> **WHAT TO PRODUCE**
Starting with the line that holds "You are a GUI", repeat each line through the last one below, exactly. Pictures stay out.

> **DATA EXTRACT**
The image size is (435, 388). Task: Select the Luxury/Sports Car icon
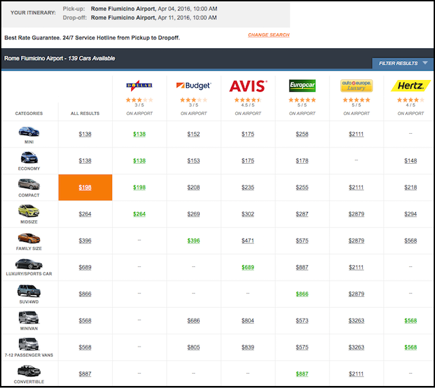(x=29, y=264)

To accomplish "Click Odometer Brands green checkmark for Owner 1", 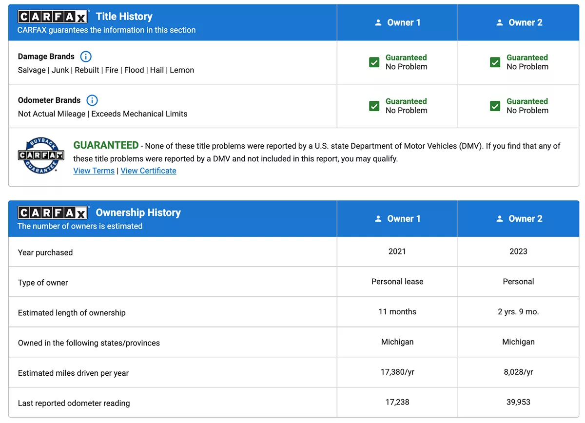I will tap(374, 106).
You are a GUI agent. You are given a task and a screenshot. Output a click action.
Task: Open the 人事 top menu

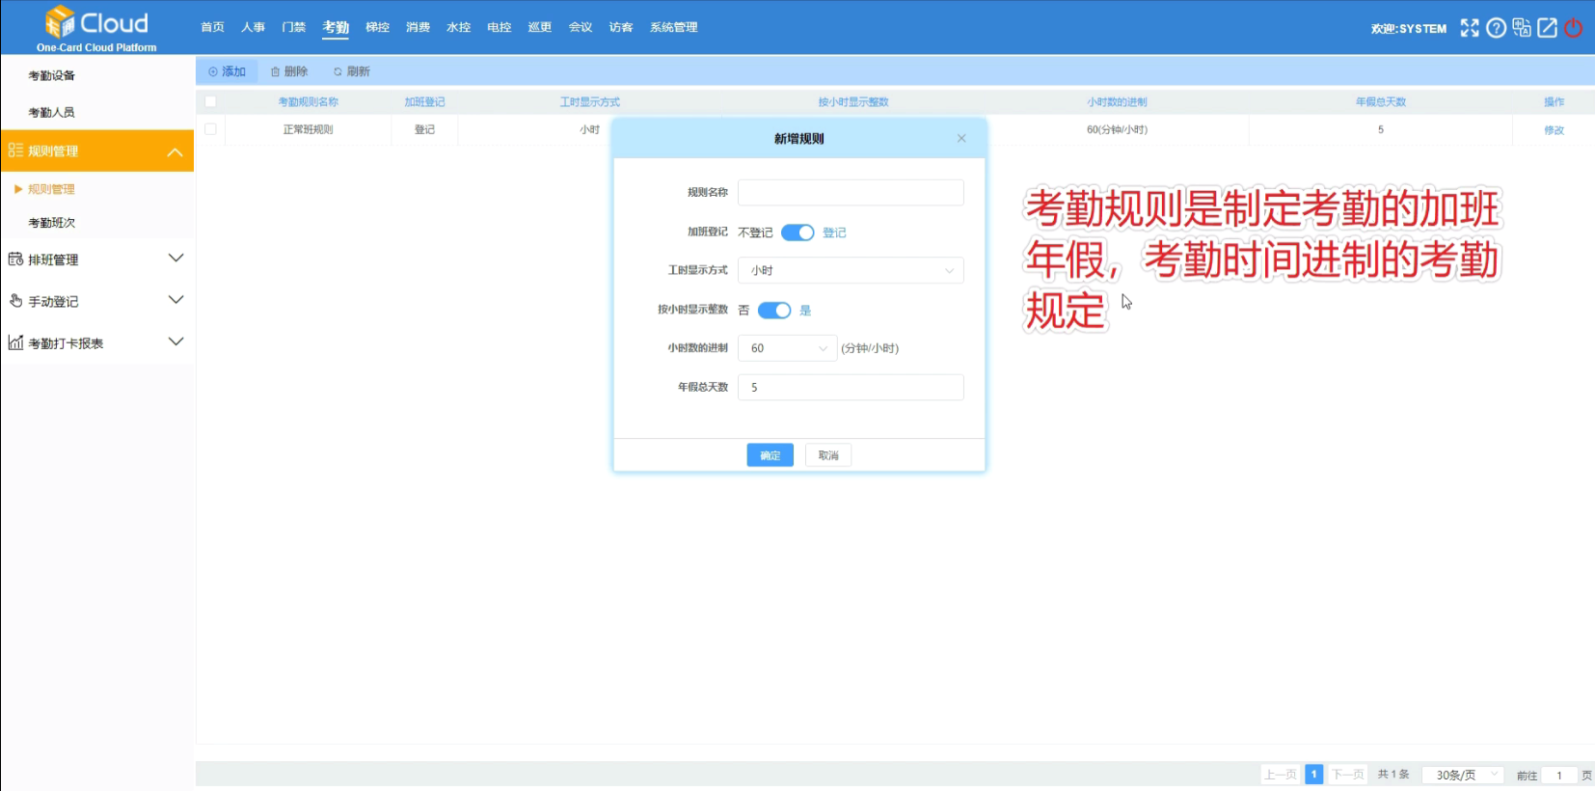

> **ANSWER TO THE PROBLEM**
You are a GUI agent. You are given a task and a screenshot. Output a click action.
Task: Open the 人事 top menu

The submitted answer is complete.